Thursday, October 04, 2018

EFF, Wired recommend everyone use highly secure messenger apps to deflect spotlight from real activists -- "community hygiene"



Here’s a particularly provocative idea.  Electronic Frontier Foundation today, in a piece by Gennie Gebhart, urges everyone to communicate only with highly secure message apps (with full security, including instant deletion from the Cloud) like WhatsApp and particularly Signal.  In fact, Wired had articulated a similar idea in Nov. 2017 in a piece by Jordan McMahon, recommending only Signal, because WhatsApp owner Facebook has too much invested in collecting user data in its business model (how true that turned out to be early in 2018 with Cambridge, etc). EFF used the idea of “team player”.

There is also the controversy over Telegram.

  
This is indeed a community hygiene (or "nerd herd immunity") argument that reminds me of the vaccine debate. EFF particularly points out that when “average” users don’t use highly specialized apps for better security in ordinary communications, the activists stand out and are more vulnerable to intrusive government. 
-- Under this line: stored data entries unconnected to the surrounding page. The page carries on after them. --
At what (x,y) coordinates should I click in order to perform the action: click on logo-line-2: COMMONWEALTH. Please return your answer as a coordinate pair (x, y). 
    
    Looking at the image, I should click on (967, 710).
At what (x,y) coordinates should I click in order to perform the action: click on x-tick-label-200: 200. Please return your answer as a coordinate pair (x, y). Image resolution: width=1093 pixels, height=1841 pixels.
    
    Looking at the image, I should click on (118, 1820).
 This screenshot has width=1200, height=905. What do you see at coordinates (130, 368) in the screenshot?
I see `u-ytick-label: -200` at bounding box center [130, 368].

This may well be more true overseas in places like Turkey, Egypt, Singapore, less democratic countries. (China doesn't count.) 

The trouble is you can extend this argument.  Should all users prefer Snapchat to Facebook and delete their posts to cover the activists?

Are the rest of us endangering activists by using gmail, Facebook and Twitter messenger?  (By the way, a lot of high-profile Twitter users don’t enable messenger.)

What about bloggers (like me) who film and write but don’t shout, carry picket signs, or offer to get arrested?  This still sounds more like an old fashioned solidarity argument (vs. “lowballing”).
   
Why not say that everyone should use TOR, then?